SVE is the preferred presumptive remedy. SVE has been selected most frequently to address VOC contamination at Superfund sites, and performance data indicate that it effectively treats waste in place at a relatively low cost. In cases where SVE will not work or where uncertainty exists regarding the ability to obtain required cleanup levels, thermal desorption may be the most appropriate response technology. In a limited number of situations, incineration may be most appropriate.
Another commonly used technology, bioventing, uses a similar approach to vapor extraction in terms of equipment type and layout but uses air injection rather than extraction and has a different objective: The intent of bioventing is to use air movement to provide oxygen for aerobic degradation using either indigenous or introduced microorganisms. While some organic materials are usually brought to the surface for treatment with the exhaust air, additional degradation is encouraged in situ. This difference in approach renders less volatile materials (particularly fuel products such as diesel fuel) amenable to the process because volatilization into the soil air is not the primary removal process.
The AFCEE Bioventing Initiative currently encompasses more than 145 fuel sites at 56 military installations, including one Marine, three Army, and one Coast Guard facility. Approximately 50% of the current systems are full scale. As of September 1995, approximately 125 are installed and operating. The remainder are to be installed.

_Directions_
1. Restate the paragraph beginning "The AFCEE Bioventing Initiative" in the soil cleanup text as a short bulleted list that keeps its main facts.
2. Write the next part of the soil cleanup text, starting after its last sentence.

_Information supplied_

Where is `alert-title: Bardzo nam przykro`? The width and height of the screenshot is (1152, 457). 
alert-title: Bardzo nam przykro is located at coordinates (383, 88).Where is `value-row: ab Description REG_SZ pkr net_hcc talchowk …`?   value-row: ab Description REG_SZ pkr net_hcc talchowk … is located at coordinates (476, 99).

_Exercise results_
1.
- Covers more than 145 fuel sites at 56 military installations, including one Marine, three Army, and one Coast Guard facility.
- About half of the current systems are full scale.
- As of September 1995, about 125 were installed and operating, and the rest were still to be installed.

2.
It is necessary to know other subsurface information to provide remediation of VOCs in the ground water. Treatability studies to characterize the biodegradability may be needed for any biodegradation technology. Treatability studies are usually necessary to ensure that the contaminated ground water can be treated effectively at the design flow. A subsurface geologic characterization would be needed for any isolation or stabilization technologies. Ground water models are also often needed to predict flow characteristics, changes in contaminant mixes and concentrations, and times to reach cleanup levels.
The most commonly used technologies to treat nonhalogenated VOCs in ground water, surface water, and leachate are air stripping and carbon adsorption. These are both ex situ technologies requiring ground water extraction.
Air stripping involves the mass transfer of volatile contaminants from water to air. This process is typically conducted in a packed tower or an aeration tank. The generic packed tower air stripper includes a spray nozzle at the top of the tower to distribute contaminated water over the packing in the column, a fan to force air countercurrent to the water flow, and a sump at the bottom of the tower to collect decontaminated water. Auxiliary equipment that can be added to the basic air stripper includes a feed water heater (normally not incorporated within an operational facility because of the high cost) and an air heater to improve removal efficiencies, automated control systems with sump level switches and safety features such as differential pressure monitors, high sump level switches and explosion proof components, and discharge air treatment systems such as activated carbon units, catalytic oxidizers, or thermal oxidizers. Packed tower air strippers are installed either as permanent installations on concrete pads, or as temporary installations on skids, or on trailers.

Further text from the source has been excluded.